Among the companies contributing their craft and technology to the rebuilding efforts are architecture firm Ars Longa, which was behind the engineering of the project; Danish 3D construction companies COBOD and 3DCP Group, which lead ground operations; and CEMARK, a network of Ukrainian cement plants supplying the 3D-printed concrete mix. Architecture and interior design studio Balbek Bureau lend their expertise for spatial and material concepts. (Founders Slava Balbek and Borys Dorogov have also devised a separate system of design-driven social initiatives to address other institutional challenges arising from the war.)

The school’s material palette is an amalgam of 3D printed concrete, wood, and short glass expanses, and more than 90 percent of the materials are locally sourced. Programming includes an oversized central hallway where site lines are emphasized to create an unbroken vista through a space that can be activated for a variety of instructional, playtime, and other activities. While not adjoined, classroom spaces sit adjacent in pairs asymmetrically flanking each side of this hall and are marked with their significance through the visual weight of concrete wrappers. Their rounded corners, rich in station and organic in coloring from a variety of mixes, allude to a hive soon to be buzzing with students. A few wood walls intersect these structures and are glazed to partition off additional rooms including meeting and service spaces.
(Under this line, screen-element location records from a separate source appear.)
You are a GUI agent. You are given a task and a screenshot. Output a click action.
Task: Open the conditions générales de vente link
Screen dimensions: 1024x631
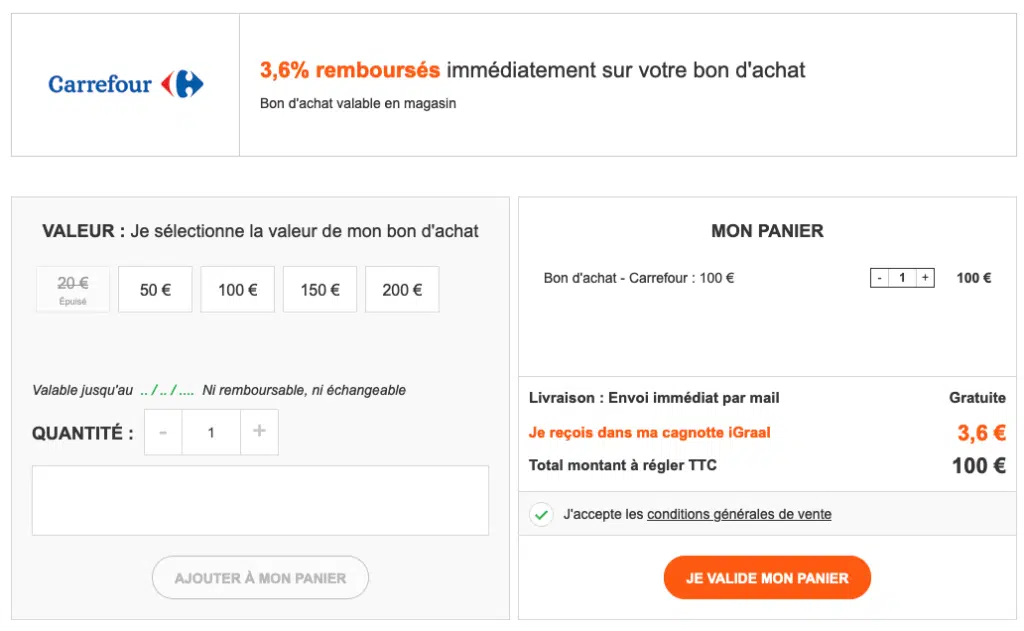pyautogui.click(x=739, y=515)
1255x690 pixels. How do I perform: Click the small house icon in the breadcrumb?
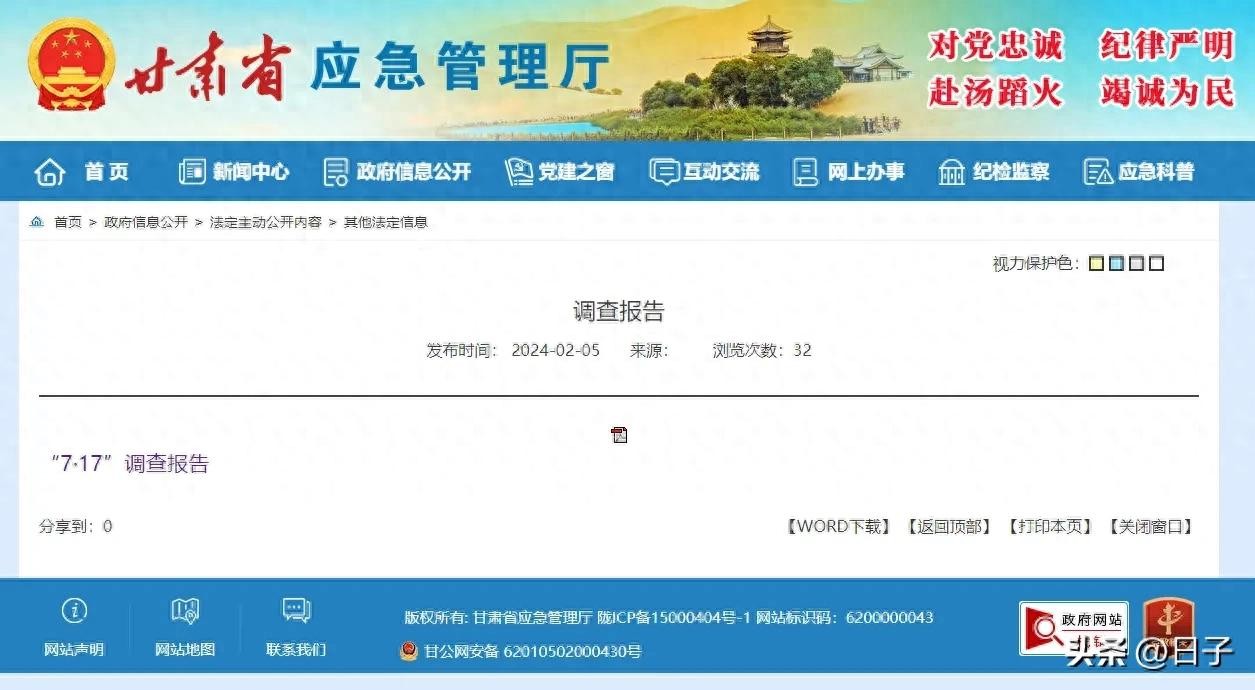tap(37, 222)
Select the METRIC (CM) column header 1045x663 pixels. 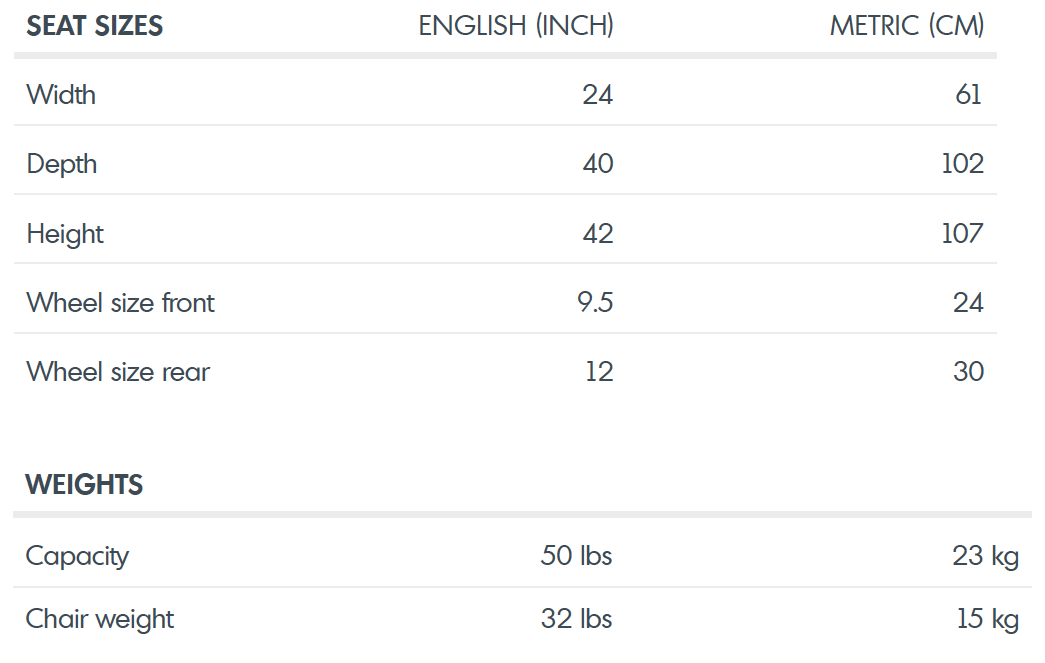pos(906,26)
But perhaps the greatest technical accomplishment is searing the importance of education into national consciousness during a time of crisis. “Access to education is critical to ensure popular support for the effort,” says Dr. Jeffrey Treistman, associate professor of National Security at the University of New Haven. “This is important not only in terms of morale, but equally important once the conflict ends and the guns are silent. The rebuilding of any post-conflict country begins with schools and ensuring children have a safe educational environment.”